*** Document excerpt ***

Red Bull breaks ground on engine plant as it sets out vision
Red Bull is targeting the ‘best talent’ available to join its ambitious engine project, as work began this week on its new state-of-the-art factory at Milton Keynes. The team broke ground on construction this week of a new factory which will become the headquarters of its power unit division.
The Austrian team will take over the running of the Honda power unit next year and in an interview with Motorsport.com, team principal and power unit CEO Christian Horner said “We will be applying exactly the same philosophy that we did to the chassis side. So the intention, exactly as I did with the chassis, is to make sure we attract the right talent and the best talent.
Red Bull is constructing a new bespoke engine factory as part of its Milton Keynes operation. Work began a few days ago on transforming the current land and facility that is there right now and building a new fit-for-purpose structure.
Horner believes it was important to have the power unit and chassis divisions based on one site, Red Bull would join Ferrari when it comes to geographical closeness. He believes the fundamental reason for basing the two divisions together will create a seamless integration between the power unit and chassis.
Red Bull is beginning its project by taking over the Honda engine and will keep some of the Japanese manufacturer’s current staff, its long term focus is on producing a new power unit for the 2025 regulations.
Horner said that Red Bull having control of both chassis and engine would take the team to the next level. He added “It’s tremendously exciting. Obviously, with the engine freeze, it was important as a safeguard for what will effectively be an interim period.
“But for the new engine, whenever that comes, potentially 2025, we’re obviously building up a structure. We’re going to inherit some great people and talent from Honda, but we are absolutely committed to getting the right people in the right roles in an efficient manner that integrates fully with the chassis side of the business.”
Red Bull signs Hodgkinson as engine technical director
Red Bull has announced that Ben Hodgkinson is to join the team from Mercedes HPP (Engine) division to be the technical director of its new engine division. Hodgkinson, who has worked for Mercedes High-Performance Powertrains in Brixworth for two decades.
He most recently held the position of head of engineering at the multiple world champions, will join Red Bull once the terms of his current contract are fulfilled. Setting up the new power unit division has been described by the drinks manufacturer has been described as the company’s “single largest investment in F1” since launching their own team in 2005, Red Bull are creating their own engine department for the first time as they prepare to take over Honda’s engine project when the Japanese firm leave F1 at the end of this season.
Team principal Christian Horner said, “We are delighted to welcome Ben to Red Bull Powertrains as technical director. He comes to this hugely exciting project as a proven race winner and as an innovator capable of leading a like-minded team of highly skilled engineers.”

*** Available data ***

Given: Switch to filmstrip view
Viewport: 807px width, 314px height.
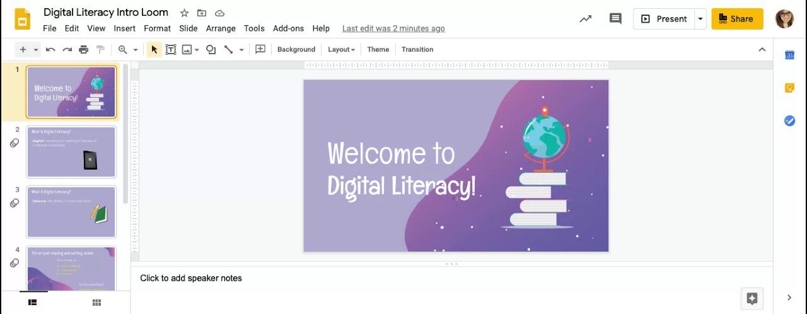Looking at the screenshot, I should (x=33, y=303).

***

> [To-do list]:
(1) According to the Red Bull engine article, where is the new engine factory being built?
(2) Translate this sentence from the Red Bull engine article into Spanish: "Red Bull is constructing a new bespoke engine factory as part of its Milton Keynes operation."
The data here stand apart from the Red Bull engine article.

> [Answers for this exercise]:
(1) Milton Keynes

(2) Red Bull está construyendo una nueva fábrica de motores a medida como parte de sus instalaciones de Milton Keynes.